=== Data ===

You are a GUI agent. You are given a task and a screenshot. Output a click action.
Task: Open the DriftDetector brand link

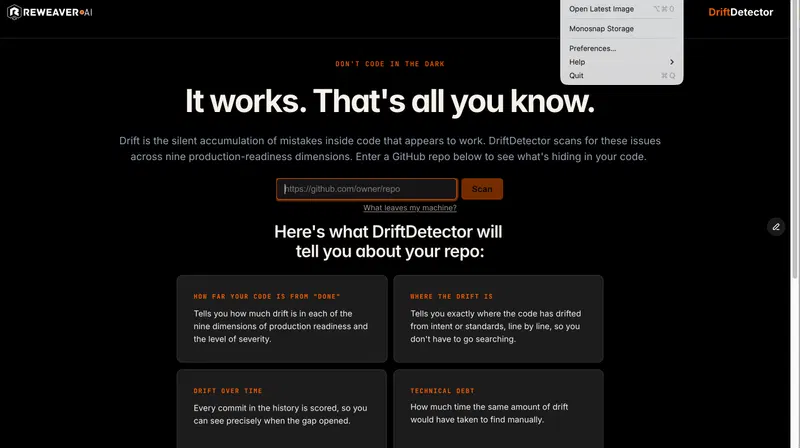click(x=740, y=12)
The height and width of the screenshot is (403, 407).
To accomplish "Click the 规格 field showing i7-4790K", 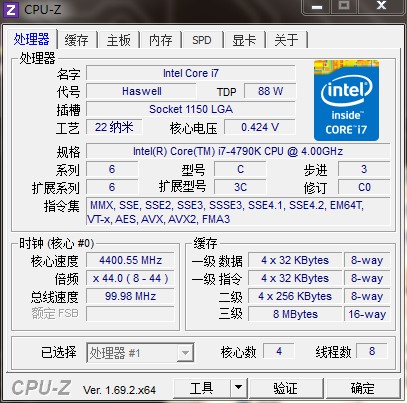I will [238, 151].
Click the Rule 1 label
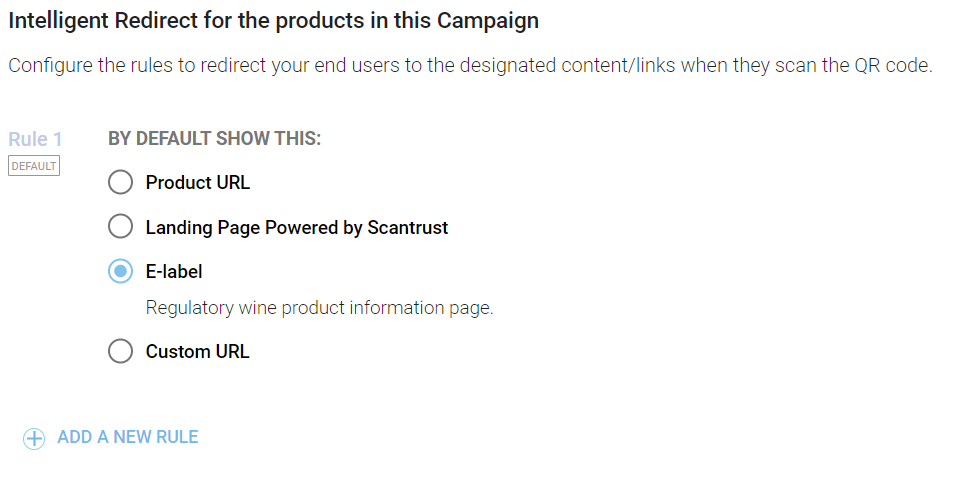This screenshot has height=482, width=959. (35, 139)
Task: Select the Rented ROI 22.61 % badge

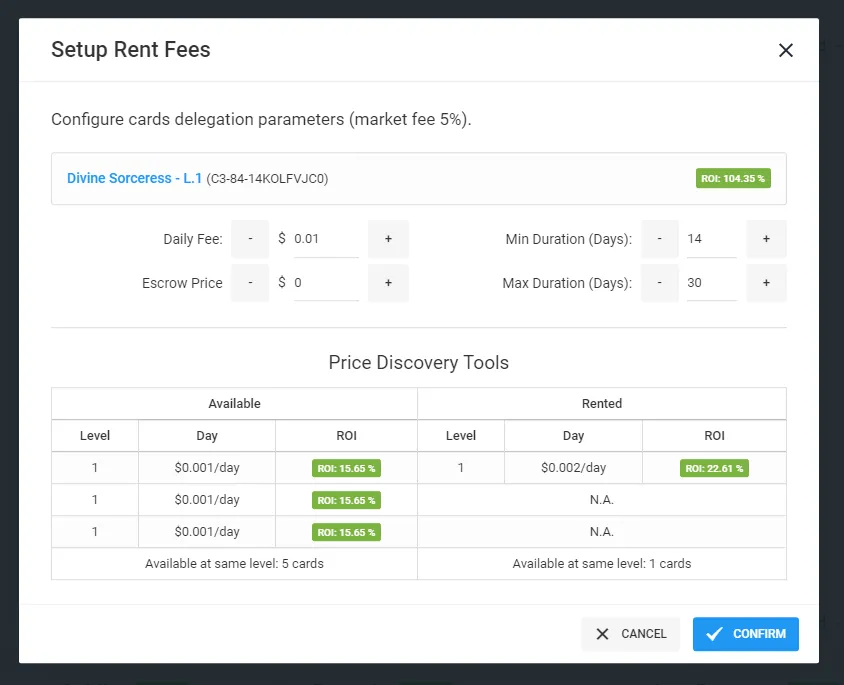Action: (714, 468)
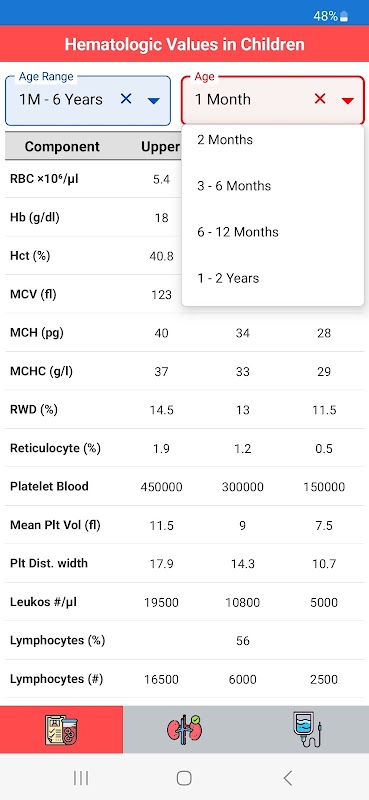Screen dimensions: 369x800
Task: Open recent apps navigation icon
Action: (81, 778)
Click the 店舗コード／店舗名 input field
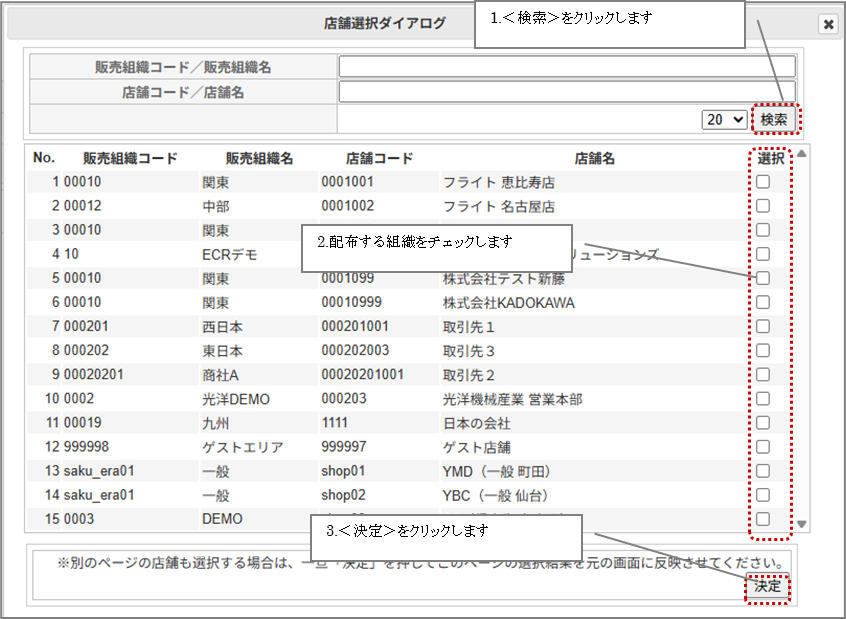 (x=567, y=92)

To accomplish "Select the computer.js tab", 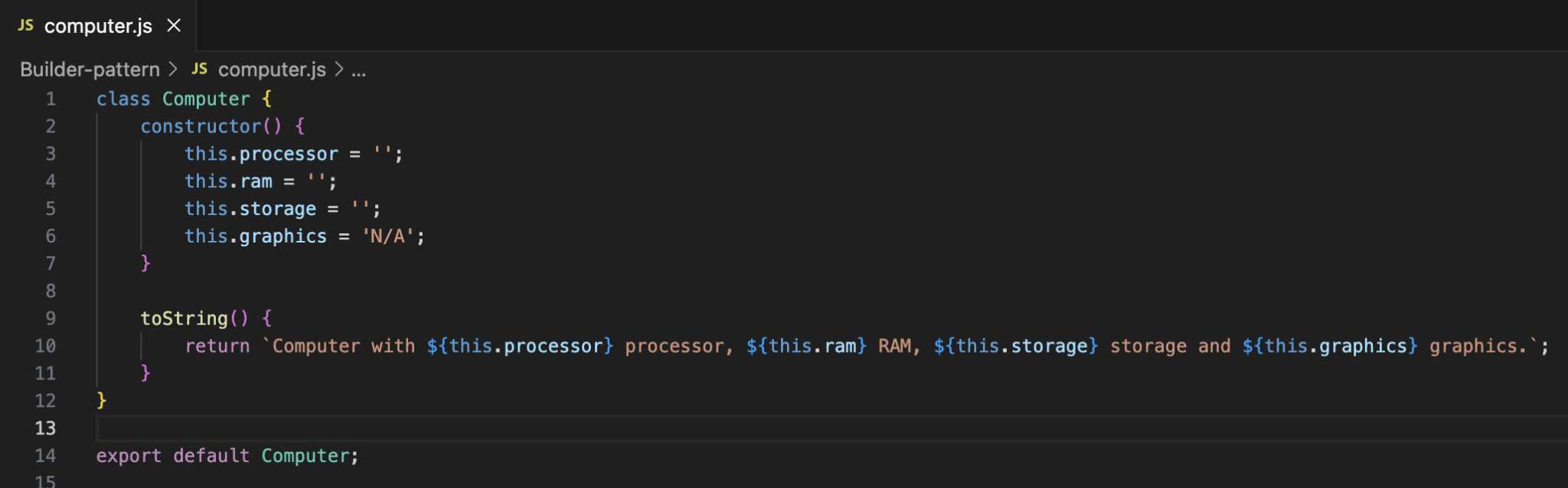I will 98,25.
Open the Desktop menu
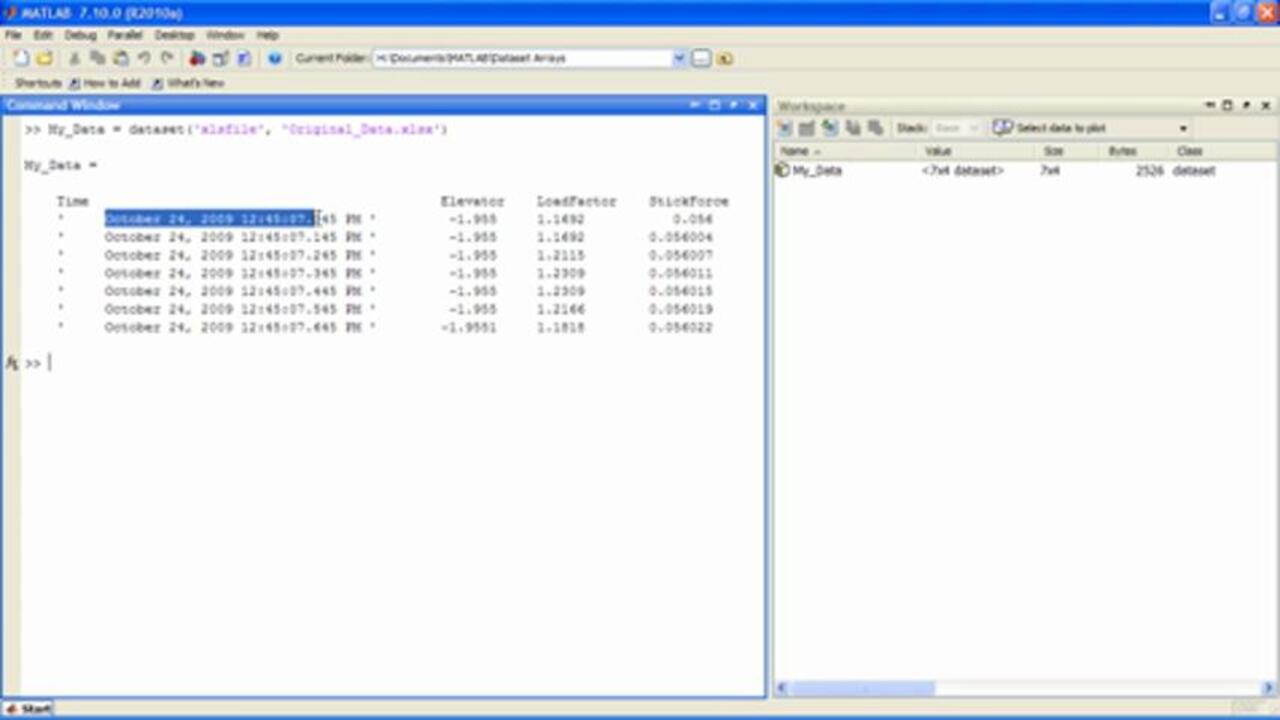1280x720 pixels. 174,35
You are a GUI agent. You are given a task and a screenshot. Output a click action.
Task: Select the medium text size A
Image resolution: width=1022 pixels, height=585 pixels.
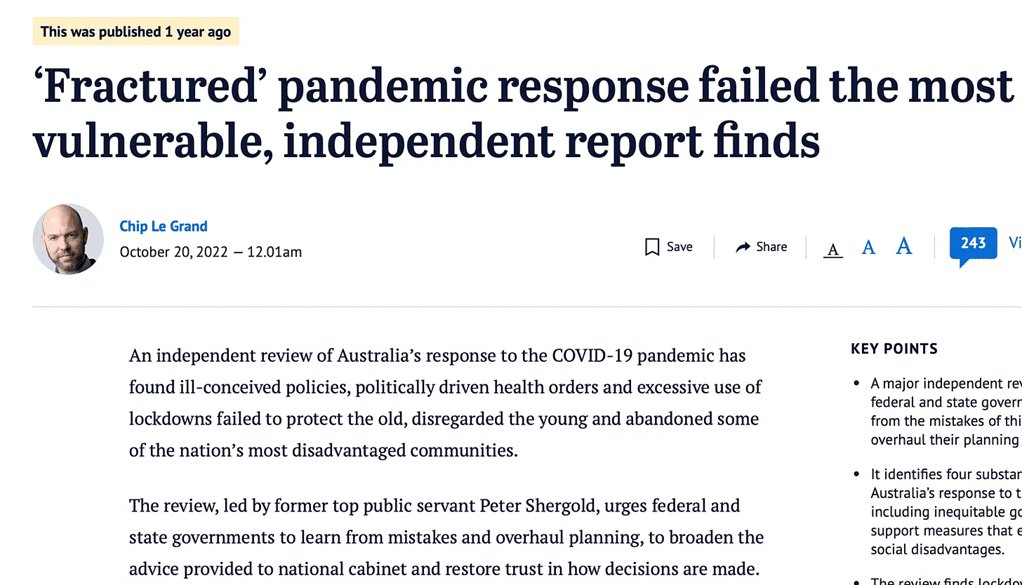point(868,248)
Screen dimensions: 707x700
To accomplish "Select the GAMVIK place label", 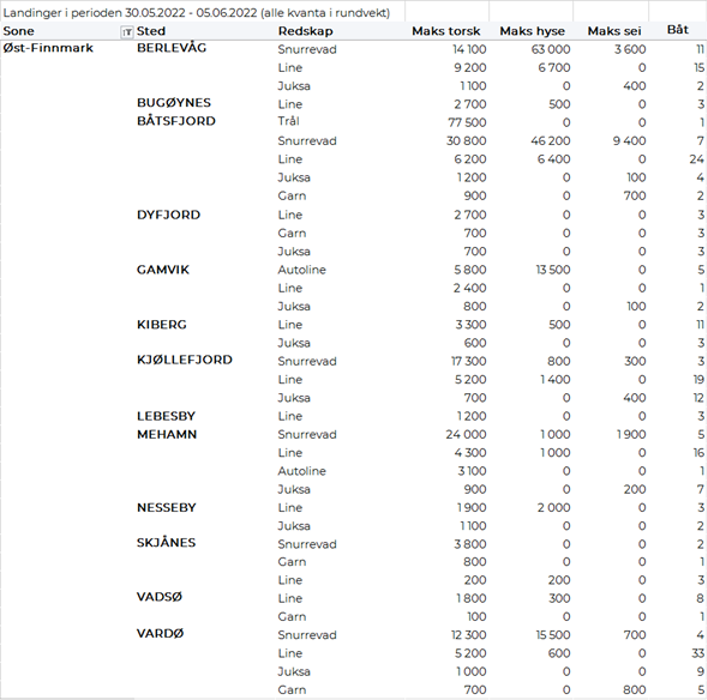I will click(x=162, y=269).
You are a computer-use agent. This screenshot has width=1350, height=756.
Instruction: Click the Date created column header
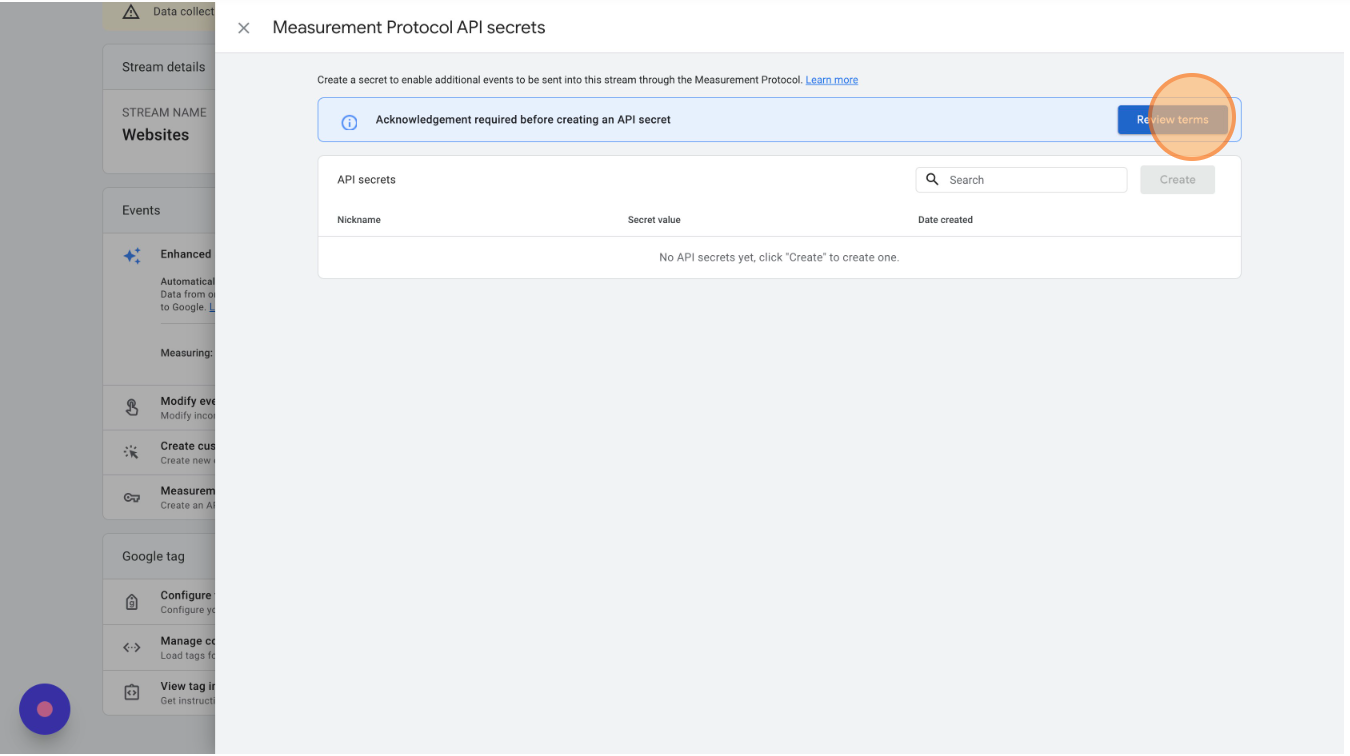pyautogui.click(x=945, y=220)
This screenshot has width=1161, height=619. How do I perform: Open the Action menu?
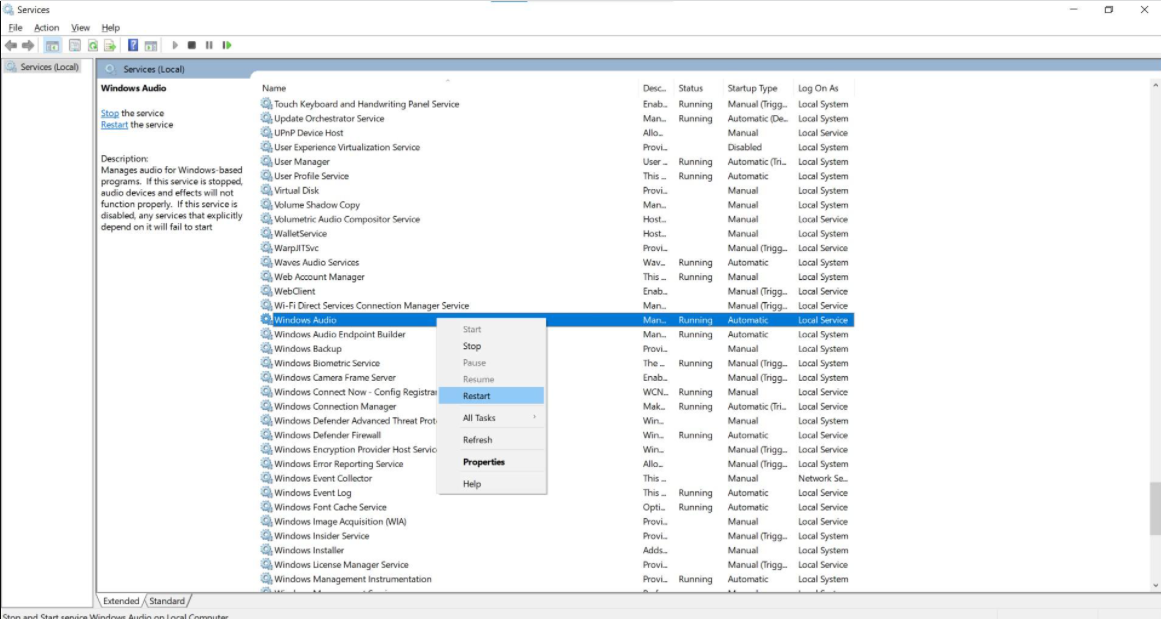tap(46, 27)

===

### [What you have to do]
Beginning with the line that holds "This screenshot has width=1161, height=619.", return each line through the end of the records above exactly. Do not include pictures.

### [Output of the task]
This screenshot has width=1161, height=619. How do I perform: Open the Action menu?
tap(46, 27)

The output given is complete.